Nevertheless, the interest of the Golden Triangle and the Hill Tribes remain, since in those months it is precisely when the entry of the new year is celebrated in many of their communities (from February to April). An opportunity to participate in a unique moment that is worth sharing.
In the monsoons (from May to October) keep in mind that the probability of rain increases, pay attention to the weather forecast and be careful with the dirt roads. Nature will be gorgeous, the forest with intense greens and the streams full of water.
The rice fields will have a lot of life since this is their season.
Chiang Rai has an airport with good air links to Bangkok, from where you can also travel at night by bus, preferably by S-VIP bus (24 seats) for an 11 hours trip or so.
It also has a good connection with Chiang Mai, buses depart from 06h00 to 17h30, on a journey of 200 km that lasts approximately 3 hours.
Wat Phra Kaew
This royal temple is very famous because the Emerald Buddha was found here, besides being currently a recognized centre of Buddhist education and for the administration of the community of monks in the north of the country.
The clock square can be considered as the center of the town and at dusk offers a show of music and lights really surprising, it is a bit kitsch but nobody should miss it.
Small and cute night bazaar to spend the evening: have a drink, dine and buy some gifts. A nice walk before going to sleep to wake up early the next day.
Museum of the mountain tribes
It is a small museum that shows images and objects of the different hill tribes that live in the province, with informative panels about their daily life and culture. Interesting if these tribes are part of your trip.
Saturday Walking Street
Popular market among the local public and holiday visitors.
Apart from being very kind, the Thais have a good sense of humour so do their best to enjoy life (sanuk), like everyone else, probably. Among other things, they love dancing. It happens at village street parties during popular festivals. A fun way of seeing Thailand close-up.
Watch the images about this fun weekend market if you are curious, click here.
Wat Rong Khun, the White Temple
A strange temple that mixes universes apparently alien to each other. The contemporary artist Chalermchai Kositpipat is creating it since it is not finished yet. Visually, it’s a striking place.
Once the work of the artist is exposed, it is open to different interpretations depending on what it evokes to each observer.
In any case, the visit to this fascinating temple is an opportunity to perceive one of the fundamental differences between Animism and Buddhism, precisely, how they understand human behaviour and its consequences.
Read more about it in this post.
Wat Rong Suea, the Blue Temple
This is a very colourful temple due to the intense dominant blue, whose name means dancing tiger.

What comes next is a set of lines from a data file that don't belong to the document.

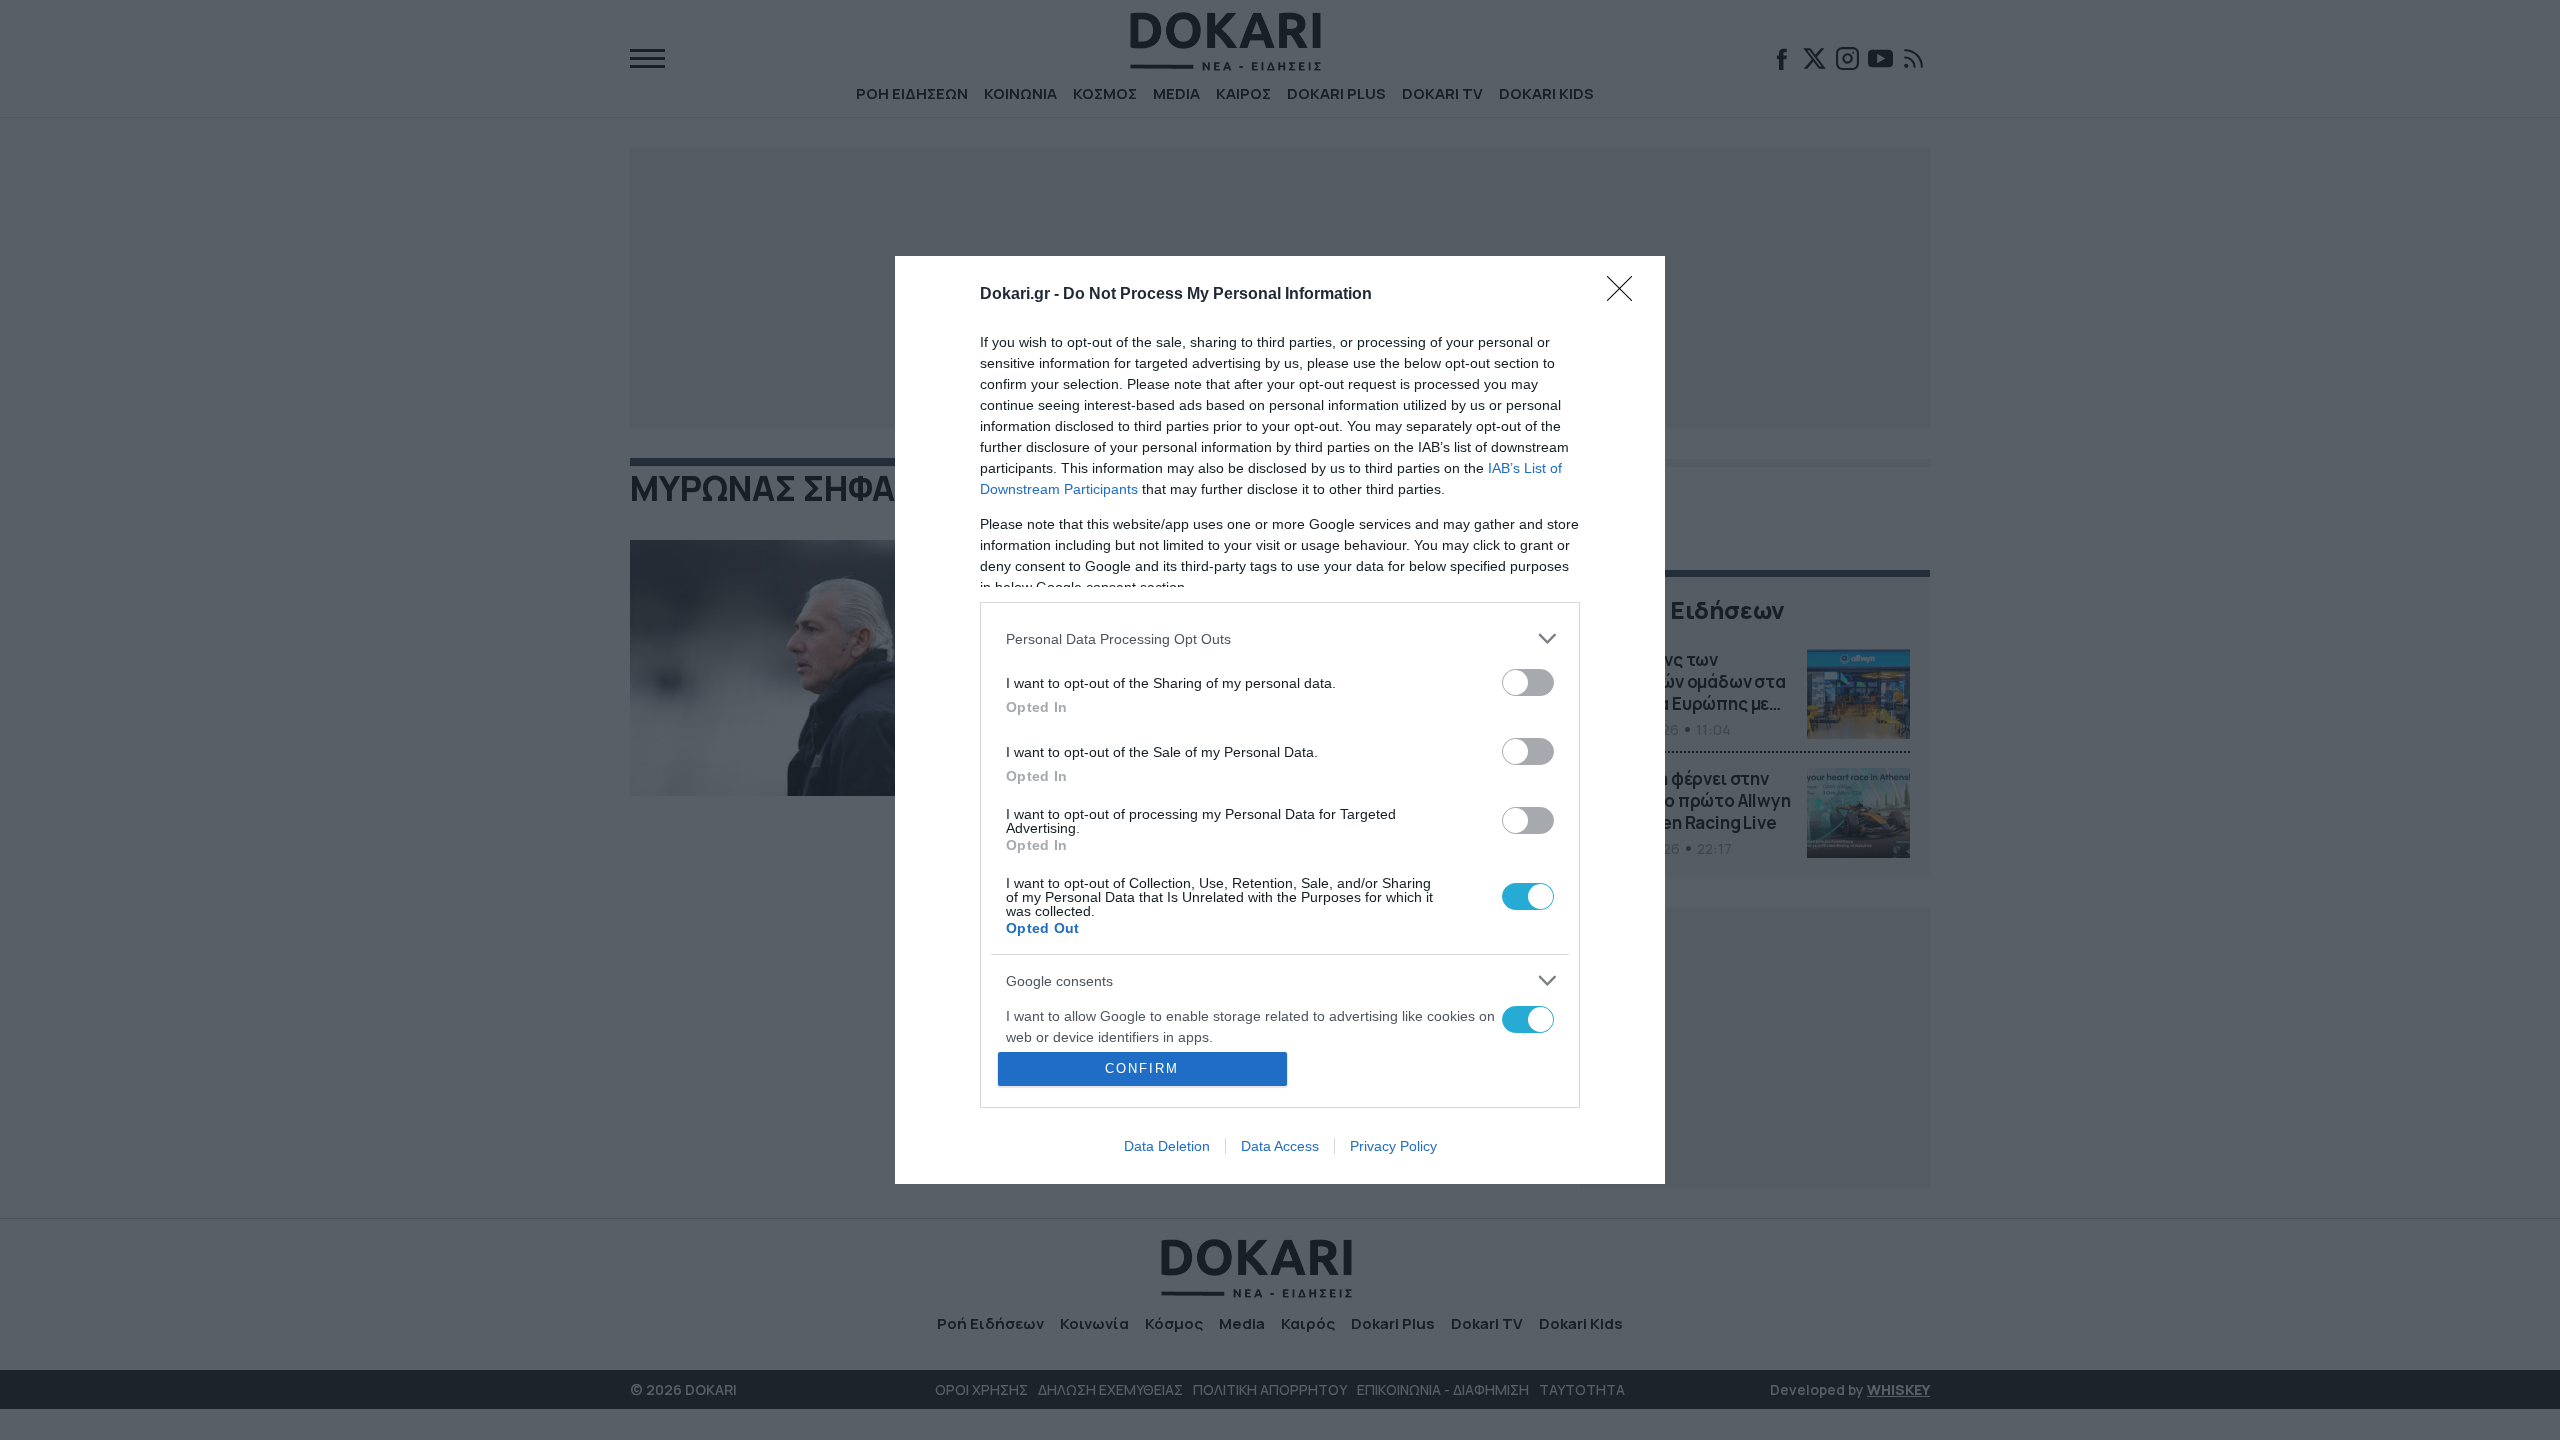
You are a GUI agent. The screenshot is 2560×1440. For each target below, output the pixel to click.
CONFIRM (1142, 1068)
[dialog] (1280, 720)
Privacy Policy (1393, 1146)
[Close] (1626, 295)
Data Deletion (1167, 1146)
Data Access (1280, 1146)
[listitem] (1280, 638)
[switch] (1528, 682)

It has the typical elements of a Buddhist monastery, but due to a good marketing job and the favourable location, it has become a fashionable visit.

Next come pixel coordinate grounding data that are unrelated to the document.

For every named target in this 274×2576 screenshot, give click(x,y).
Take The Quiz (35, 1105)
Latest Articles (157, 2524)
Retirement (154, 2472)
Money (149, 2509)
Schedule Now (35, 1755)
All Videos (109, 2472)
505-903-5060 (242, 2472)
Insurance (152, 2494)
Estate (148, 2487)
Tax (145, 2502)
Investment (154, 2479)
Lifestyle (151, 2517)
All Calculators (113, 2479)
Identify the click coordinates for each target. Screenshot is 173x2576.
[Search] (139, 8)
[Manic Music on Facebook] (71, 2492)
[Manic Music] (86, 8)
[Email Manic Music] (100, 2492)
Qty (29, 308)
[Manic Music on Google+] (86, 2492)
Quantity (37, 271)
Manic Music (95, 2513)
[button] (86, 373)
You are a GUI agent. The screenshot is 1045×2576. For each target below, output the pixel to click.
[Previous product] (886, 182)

You will find it outside the city but within walking distance, just after the bridge over the Kok River.
Baan Dam, the Black Houses
Baandam is the work of the well-known artist Thawan Duchanee and combines some 40 buildings, made of wood, bricks, glass and terracotta, with traditional and modern designs in a quite intriguing mix. Baan means house and Dam means black.
They also house works of art made with animal bones, horns and furs, among other materials. Open from 09h00 to 17h00.
The break with the traditional canon and the iconographic density are very striking, but difficult to understand without the help of an expert who contextualizes the artistic work and helps interpret its possible meanings. They often become a simple set for taking selfies.
Wat Huai Pla Kang, the giant white Buddha
Buddhist complex where a huge Buddha statue stands out and is visible from a distance. She is not exactly a Buddha but a Bodhisattva, that is, a person who has attained the enlightenment but has decided to postpone entering nirvana to help other people on earth. She is a Bodhisattva of Compassion or Guanyin, the Divinity of Mercy, very popular among the Chinese community in Thailand.
Through an elevator inside the statue, you can go up to the upper floors and enjoy beautiful sceneries (40 baht).
The compound includes other curious buildings such as the ultra-white vihan and a nine-story pagoda.